A educação que se dá nos bancos da escola não representa apenas o repasse de conteúdo formal, mas sim a possibilidade de uma formação ampla, que pode proteger crianças e adolescentes e eventualmente até inibir a exploração infantil e a violência doméstica, permitindo à comunidade escolar acompanhar, fiscalizar, influir e participar do processo do pleno desenvolvimento da criança e do adolescente como cidadão. É na escola que efetivamente se dá atenção e se permite a inclusão dos jovens com necessidades especiais; onde se respeita as diversidades de cada região do país , não permitindo que a estandardização dos materiais e métodos didáticos coíbam um real significado do ato de aprender.

O que parece cada vez mais certo é o amordaçamento do magistério, que quer o sucateamento e a privatização das escolas públicas. Pode parecer um contrassenso, mas não é. Bolsonaro e seu governo estão ao lado dos privatistas e não podem admitir que os estabelecimentos mercantis do setor privado de ensino percam a máxima do mercado: o lucro.

Sabemos que educação não é mercadoria. Mas essa tem sido a prática deste governo tratá-la como produto em balcão de negócios. Desde que assumiu a Presidência, Bolsonaro não fez nada para manter as escolas públicas em pleno funcionamento.
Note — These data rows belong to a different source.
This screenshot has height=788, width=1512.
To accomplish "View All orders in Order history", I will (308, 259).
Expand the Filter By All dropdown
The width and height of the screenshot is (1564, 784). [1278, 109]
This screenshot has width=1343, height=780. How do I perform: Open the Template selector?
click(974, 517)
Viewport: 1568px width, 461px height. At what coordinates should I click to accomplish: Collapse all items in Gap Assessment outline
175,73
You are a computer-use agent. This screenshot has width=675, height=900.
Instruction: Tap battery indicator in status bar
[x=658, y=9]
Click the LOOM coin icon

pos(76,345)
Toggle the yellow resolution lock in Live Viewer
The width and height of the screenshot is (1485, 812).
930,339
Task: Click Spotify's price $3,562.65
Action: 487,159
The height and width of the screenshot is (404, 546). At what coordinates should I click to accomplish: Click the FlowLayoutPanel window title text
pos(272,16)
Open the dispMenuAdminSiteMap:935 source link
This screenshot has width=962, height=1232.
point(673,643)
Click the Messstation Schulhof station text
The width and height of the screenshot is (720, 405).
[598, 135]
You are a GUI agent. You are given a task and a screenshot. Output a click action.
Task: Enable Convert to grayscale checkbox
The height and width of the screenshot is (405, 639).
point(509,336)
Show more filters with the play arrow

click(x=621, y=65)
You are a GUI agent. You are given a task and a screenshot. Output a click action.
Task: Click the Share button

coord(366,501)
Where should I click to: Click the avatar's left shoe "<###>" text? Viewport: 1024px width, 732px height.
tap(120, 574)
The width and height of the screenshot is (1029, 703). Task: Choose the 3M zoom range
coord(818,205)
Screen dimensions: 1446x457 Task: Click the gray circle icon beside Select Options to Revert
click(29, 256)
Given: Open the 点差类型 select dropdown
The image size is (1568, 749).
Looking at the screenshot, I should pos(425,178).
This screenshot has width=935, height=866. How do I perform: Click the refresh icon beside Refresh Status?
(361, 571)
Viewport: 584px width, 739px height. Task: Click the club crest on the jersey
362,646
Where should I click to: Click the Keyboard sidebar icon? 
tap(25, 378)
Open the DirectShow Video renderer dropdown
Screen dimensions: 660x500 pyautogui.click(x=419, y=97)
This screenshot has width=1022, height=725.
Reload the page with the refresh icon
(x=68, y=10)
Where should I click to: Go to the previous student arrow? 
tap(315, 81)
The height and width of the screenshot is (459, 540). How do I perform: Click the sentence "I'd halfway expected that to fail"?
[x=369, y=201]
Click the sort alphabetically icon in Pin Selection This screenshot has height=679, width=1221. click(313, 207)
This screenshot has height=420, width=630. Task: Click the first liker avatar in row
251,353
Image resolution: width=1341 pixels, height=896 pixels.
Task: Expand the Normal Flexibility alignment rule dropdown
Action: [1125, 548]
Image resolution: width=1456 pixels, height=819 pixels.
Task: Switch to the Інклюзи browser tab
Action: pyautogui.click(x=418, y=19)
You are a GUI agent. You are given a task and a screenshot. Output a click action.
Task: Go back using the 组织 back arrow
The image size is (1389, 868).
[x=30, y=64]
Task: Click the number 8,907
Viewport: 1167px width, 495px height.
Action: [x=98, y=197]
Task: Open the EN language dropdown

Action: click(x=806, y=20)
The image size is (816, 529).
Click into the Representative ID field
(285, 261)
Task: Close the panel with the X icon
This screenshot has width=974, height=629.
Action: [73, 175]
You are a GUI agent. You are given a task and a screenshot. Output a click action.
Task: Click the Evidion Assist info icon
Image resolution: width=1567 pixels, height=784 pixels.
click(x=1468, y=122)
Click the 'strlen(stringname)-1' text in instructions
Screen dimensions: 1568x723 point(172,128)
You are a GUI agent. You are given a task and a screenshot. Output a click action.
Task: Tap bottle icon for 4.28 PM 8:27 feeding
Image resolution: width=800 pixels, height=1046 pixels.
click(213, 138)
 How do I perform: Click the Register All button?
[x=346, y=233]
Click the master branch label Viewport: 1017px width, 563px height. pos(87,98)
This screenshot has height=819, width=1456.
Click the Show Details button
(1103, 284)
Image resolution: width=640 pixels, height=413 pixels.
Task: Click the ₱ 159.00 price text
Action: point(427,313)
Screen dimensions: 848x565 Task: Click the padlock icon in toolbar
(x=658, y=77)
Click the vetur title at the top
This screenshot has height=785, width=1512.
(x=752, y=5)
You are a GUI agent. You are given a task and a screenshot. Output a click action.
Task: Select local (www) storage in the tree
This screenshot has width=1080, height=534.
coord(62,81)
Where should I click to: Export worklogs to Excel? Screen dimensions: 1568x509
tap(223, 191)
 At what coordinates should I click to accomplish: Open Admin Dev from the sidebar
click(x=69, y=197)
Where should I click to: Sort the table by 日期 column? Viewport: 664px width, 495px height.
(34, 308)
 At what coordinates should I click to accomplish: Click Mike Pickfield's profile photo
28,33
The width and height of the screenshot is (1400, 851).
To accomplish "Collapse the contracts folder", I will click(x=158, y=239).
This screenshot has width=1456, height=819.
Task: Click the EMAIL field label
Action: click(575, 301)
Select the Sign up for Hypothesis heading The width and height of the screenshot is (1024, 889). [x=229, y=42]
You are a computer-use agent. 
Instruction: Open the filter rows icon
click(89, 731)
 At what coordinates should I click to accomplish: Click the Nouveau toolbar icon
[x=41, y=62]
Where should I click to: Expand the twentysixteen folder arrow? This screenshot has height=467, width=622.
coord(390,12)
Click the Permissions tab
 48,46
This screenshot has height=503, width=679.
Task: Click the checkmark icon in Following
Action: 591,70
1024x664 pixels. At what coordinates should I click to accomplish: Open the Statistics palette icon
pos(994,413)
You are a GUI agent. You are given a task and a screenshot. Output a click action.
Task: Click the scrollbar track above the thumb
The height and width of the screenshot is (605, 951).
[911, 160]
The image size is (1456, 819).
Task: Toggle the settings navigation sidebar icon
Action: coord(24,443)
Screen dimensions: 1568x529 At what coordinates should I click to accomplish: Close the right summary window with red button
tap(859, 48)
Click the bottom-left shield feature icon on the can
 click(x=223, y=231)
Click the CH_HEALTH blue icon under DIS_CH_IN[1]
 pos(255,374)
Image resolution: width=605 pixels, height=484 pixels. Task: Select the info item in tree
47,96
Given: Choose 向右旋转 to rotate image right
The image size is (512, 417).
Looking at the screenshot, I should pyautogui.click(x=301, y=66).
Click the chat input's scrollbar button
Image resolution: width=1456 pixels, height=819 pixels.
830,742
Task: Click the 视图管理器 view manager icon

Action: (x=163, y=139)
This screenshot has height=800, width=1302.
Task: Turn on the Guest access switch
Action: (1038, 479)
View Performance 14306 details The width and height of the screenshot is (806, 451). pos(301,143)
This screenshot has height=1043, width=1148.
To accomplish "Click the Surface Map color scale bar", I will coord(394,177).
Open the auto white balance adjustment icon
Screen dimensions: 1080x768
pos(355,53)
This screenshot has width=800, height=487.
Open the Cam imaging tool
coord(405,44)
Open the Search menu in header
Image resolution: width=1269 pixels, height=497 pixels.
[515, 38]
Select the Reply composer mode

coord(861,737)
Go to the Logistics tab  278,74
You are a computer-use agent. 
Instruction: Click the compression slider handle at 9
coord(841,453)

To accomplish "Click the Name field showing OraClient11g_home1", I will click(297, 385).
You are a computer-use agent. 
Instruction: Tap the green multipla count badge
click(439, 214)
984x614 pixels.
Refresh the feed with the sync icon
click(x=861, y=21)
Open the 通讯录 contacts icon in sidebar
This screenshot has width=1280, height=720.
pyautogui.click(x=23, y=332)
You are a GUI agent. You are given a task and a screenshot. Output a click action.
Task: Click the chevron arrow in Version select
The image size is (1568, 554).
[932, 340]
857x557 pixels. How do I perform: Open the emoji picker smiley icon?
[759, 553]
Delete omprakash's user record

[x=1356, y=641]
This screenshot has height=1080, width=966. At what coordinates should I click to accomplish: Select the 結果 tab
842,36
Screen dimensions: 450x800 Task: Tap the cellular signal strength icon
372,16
Em vez disso, por exemplo, manteve a Emenda Constitucional 95, que estabeleceu um teto para os gastos públicos e que, em 2019, foi responsável pelo governo deixar de aplicar R$ 32 bilhões na educação.

O ataque constante à escola, principalmente a pública, se dá em razão do papel social, moral e de emancipação que ela promove, pois é nesse espaço plural que o povo tem oportunidade de passar por um processo de esclarecimento e de construção de uma sociedade livre, soberana e fraterna, que pressupõe dignidade aos cidadãos.

*Adércia Bezerra Hostin dos Santos é pedagoga, mestranda do curso de Sociologia e Ciências Políticas da Universidade Federal de Santa Catarina (UFSC), presidente do Sindicato dos Professores de Itajaí e Região /SC (Sinpro), Coordenadora da secretaria de Assuntos Educacionais da (Contee) e membro da diretoria do Fórum Nacional de Educação (FNPE). Autora da Coluna “Para onde caminha a educação” aqui no Tribuna Universitária.